[Stored data]

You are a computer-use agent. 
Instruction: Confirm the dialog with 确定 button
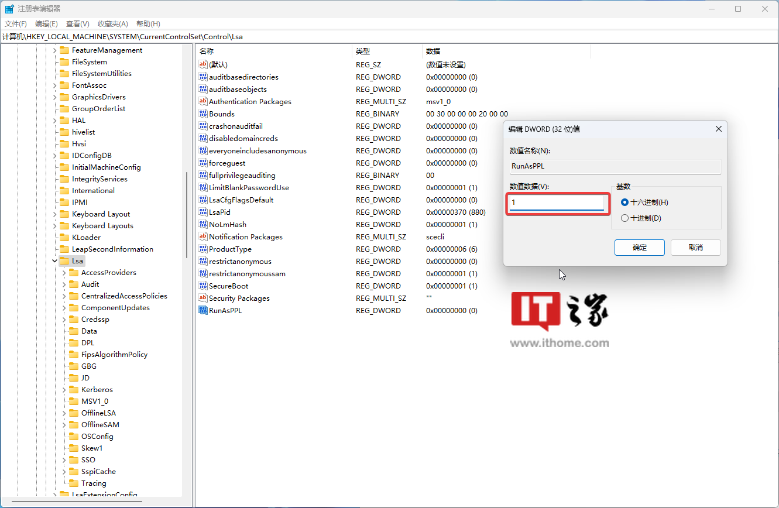(x=640, y=247)
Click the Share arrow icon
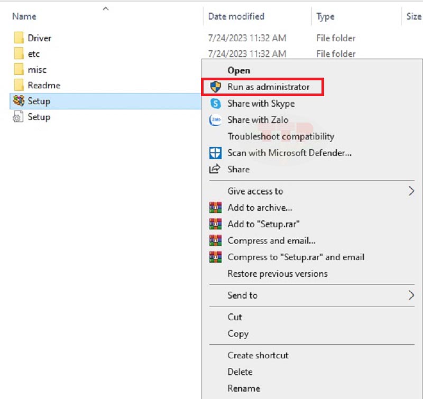The width and height of the screenshot is (423, 399). click(215, 170)
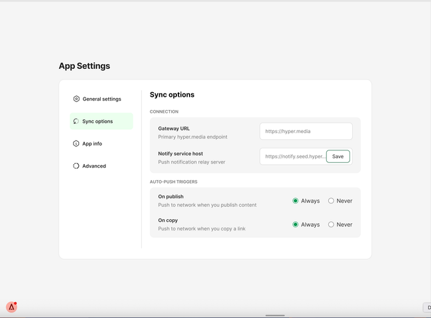Click the partially visible button at bottom-right edge

(427, 307)
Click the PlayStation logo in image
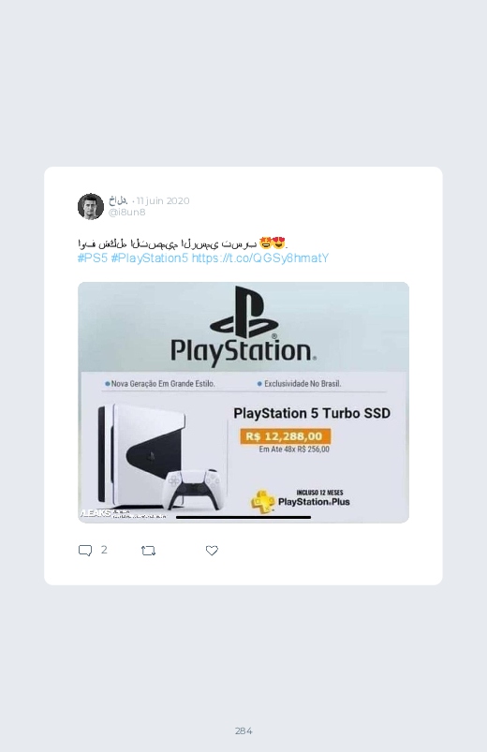The width and height of the screenshot is (487, 752). pos(244,324)
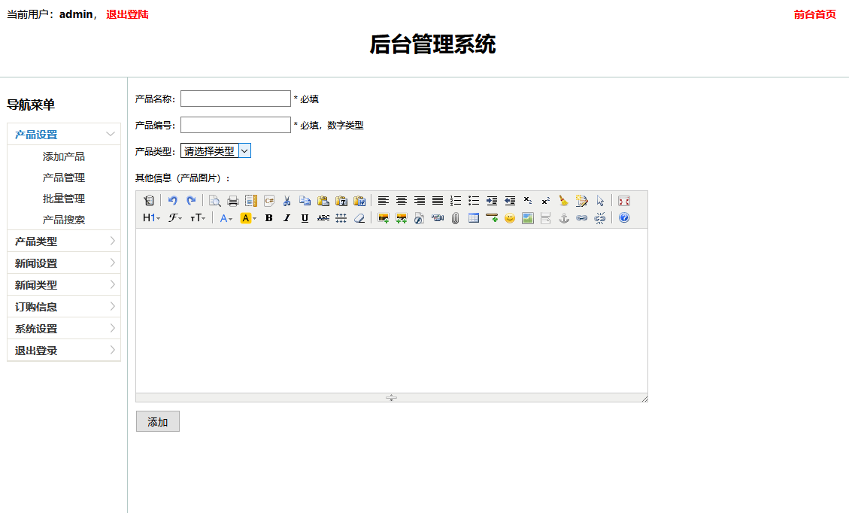The width and height of the screenshot is (849, 513).
Task: Expand the 系统设置 navigation section
Action: (64, 329)
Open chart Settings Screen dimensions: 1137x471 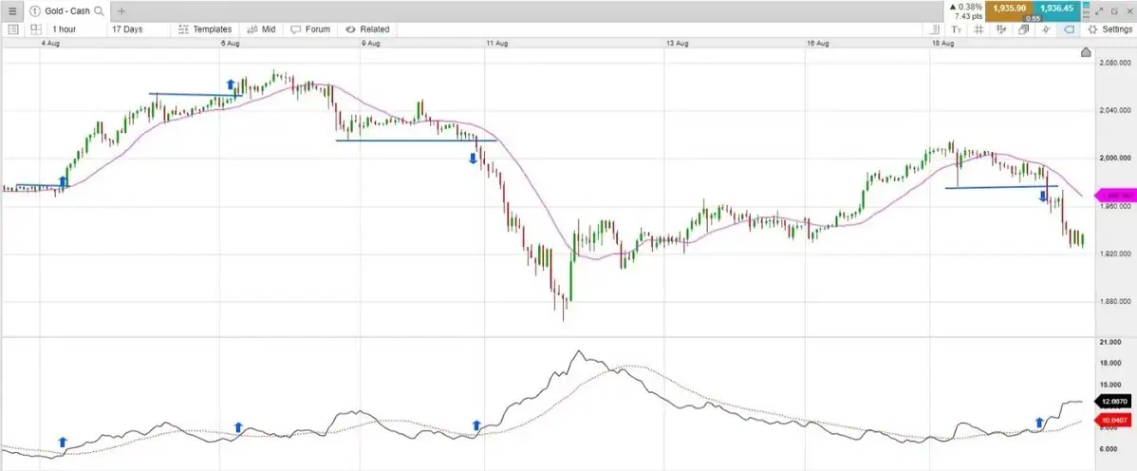[x=1108, y=29]
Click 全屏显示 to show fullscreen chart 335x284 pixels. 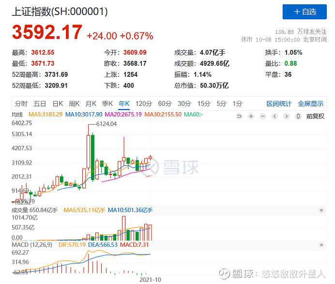[311, 104]
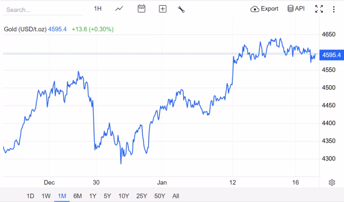344x202 pixels.
Task: Open the calendar date range picker
Action: [142, 9]
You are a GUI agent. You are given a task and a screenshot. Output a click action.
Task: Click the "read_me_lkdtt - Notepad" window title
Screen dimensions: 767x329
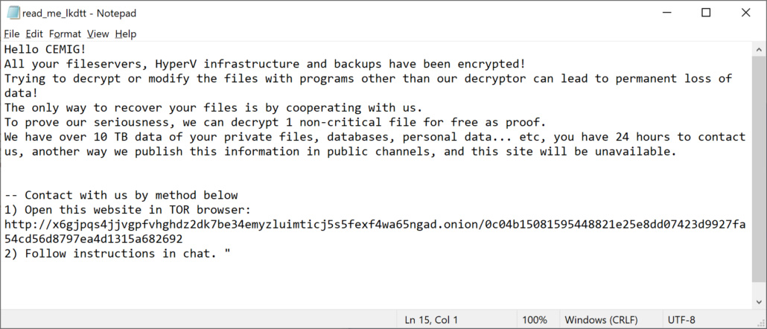(x=79, y=13)
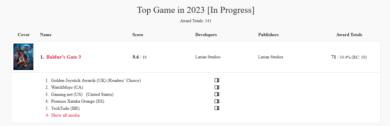Click the Score column header
The image size is (390, 126).
pyautogui.click(x=138, y=35)
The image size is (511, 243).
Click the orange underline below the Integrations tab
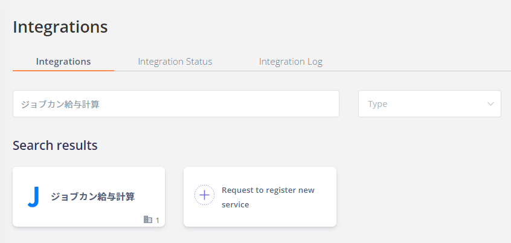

* [Short task]
Determine how many lines of the material contain the string "image". Reply with the number alone.

* [Correct result]
3